To evaluate concurrent and predictive validity, we ran correlations between the STEMscopes BOY and EOY assessments, and the State of Texas Assessments of Academic Readiness (STAAR) standardized science assessment. Next, we ran multilevel regression models to predict student STAAR science outcomes based on the STEMscopes Science Assessments. Multilevel models account for the fact that students are clustered by teachers (that is we would expect that students who were taught by the same teacher may have more similar scores than students taught by a different teacher).

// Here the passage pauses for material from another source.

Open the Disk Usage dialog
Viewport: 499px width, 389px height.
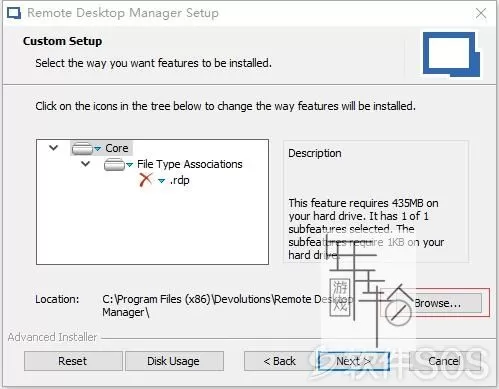174,361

We ran two separate models: the first with BOY predicting STAAR (predictive validity because the tests occurred ~8 months apart), then EOY predicting STAAR (concurrent validity as they occur close to each other in time, about 2 weeks apart). At this point, we used the modified assessments (without the three items mentioned above). Results indicated strong correlations between the BOY and EOY STEMscopes science assessments (r = 0.68, p < .001), between BOY and STAAR (r = 0.67, p < .001), and between EOY and STAAR (r = 0.73, p < .001). Similarly, the multi-level models suggest strong associations such that a 1-point increase on the BOY STEMscopes science assessment is estimated to be associated with a significant 60.43 point gain on the STAAR science assessment scale score (p <.001). Likewise, a 1-point increase on the EOY STEMscopes assessment is associated with a significant 64.77 point gain in the STAAR science scale score (p < .001). Overall, this provides strong evidence in support of the concurrent and predictive validity of the STEMscopes science assessments.

Conclusion

In summary, the BOY and EOY STEMscopes 5th grade science assessments conform to the measurement of general science knowledge and abilities as laid out by the TEKS. In addition, scores from the measure are internally consistent, and validity has been established with scores being strongly correlated with STAAR science scores. The STEMscopes science assessments provide teachers with easy-to-administer assessments with automatic grading via the STEMscopes web platform. These assessments can assist teachers with individualizing classroom instruction and tracking student progress.